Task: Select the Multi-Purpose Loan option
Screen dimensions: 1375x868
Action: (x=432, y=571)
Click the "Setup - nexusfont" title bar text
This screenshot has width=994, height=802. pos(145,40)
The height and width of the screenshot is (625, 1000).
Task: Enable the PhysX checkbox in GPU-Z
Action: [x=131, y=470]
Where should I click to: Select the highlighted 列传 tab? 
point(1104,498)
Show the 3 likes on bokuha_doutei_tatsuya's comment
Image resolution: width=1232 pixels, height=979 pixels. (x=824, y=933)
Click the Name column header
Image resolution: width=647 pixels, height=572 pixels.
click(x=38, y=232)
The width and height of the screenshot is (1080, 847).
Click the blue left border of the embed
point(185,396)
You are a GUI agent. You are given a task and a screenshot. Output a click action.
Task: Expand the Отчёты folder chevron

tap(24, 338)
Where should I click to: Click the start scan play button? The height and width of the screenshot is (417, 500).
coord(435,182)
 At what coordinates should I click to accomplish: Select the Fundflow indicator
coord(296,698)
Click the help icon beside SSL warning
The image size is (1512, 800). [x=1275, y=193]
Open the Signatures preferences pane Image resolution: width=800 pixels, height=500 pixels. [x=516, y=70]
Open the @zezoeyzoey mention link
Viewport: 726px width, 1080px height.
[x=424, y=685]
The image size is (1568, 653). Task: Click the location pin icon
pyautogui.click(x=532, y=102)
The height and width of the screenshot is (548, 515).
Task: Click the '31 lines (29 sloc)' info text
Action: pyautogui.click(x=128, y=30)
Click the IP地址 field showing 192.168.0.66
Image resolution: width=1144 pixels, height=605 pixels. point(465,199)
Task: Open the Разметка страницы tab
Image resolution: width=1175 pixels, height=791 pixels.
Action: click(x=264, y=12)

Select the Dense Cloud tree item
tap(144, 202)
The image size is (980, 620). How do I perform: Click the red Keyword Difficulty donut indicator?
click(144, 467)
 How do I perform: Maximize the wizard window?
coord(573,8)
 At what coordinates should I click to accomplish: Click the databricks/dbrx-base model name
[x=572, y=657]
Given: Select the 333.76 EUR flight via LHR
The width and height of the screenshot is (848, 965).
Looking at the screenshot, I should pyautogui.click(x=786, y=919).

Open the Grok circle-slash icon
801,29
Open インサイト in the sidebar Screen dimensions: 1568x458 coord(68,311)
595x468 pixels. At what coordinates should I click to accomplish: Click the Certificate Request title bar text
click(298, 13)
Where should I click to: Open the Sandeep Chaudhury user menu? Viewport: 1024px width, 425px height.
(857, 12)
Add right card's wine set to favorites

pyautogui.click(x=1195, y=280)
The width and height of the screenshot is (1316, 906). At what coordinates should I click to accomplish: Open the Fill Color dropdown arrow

Exercise objective
Taking the line with "The image size is (980, 620)." as the first, copy every line through the end of the entries above exactly, with no others.

Solution for this problem
The image size is (980, 620). How do I perform: Click the red Keyword Difficulty donut indicator?
click(144, 467)
 How do I perform: Maximize the wizard window?
coord(573,8)
 At what coordinates should I click to accomplish: Click the databricks/dbrx-base model name
[x=572, y=657]
Given: Select the 333.76 EUR flight via LHR
The width and height of the screenshot is (848, 965).
Looking at the screenshot, I should pyautogui.click(x=786, y=919).

Open the Grok circle-slash icon
801,29
Open インサイト in the sidebar Screen dimensions: 1568x458 coord(68,311)
595x468 pixels. At what coordinates should I click to accomplish: Click the Certificate Request title bar text
click(298, 13)
Where should I click to: Open the Sandeep Chaudhury user menu? Viewport: 1024px width, 425px height.
(857, 12)
Add right card's wine set to favorites

pyautogui.click(x=1195, y=280)
The width and height of the screenshot is (1316, 906). At what coordinates should I click to accomplish: Open the Fill Color dropdown arrow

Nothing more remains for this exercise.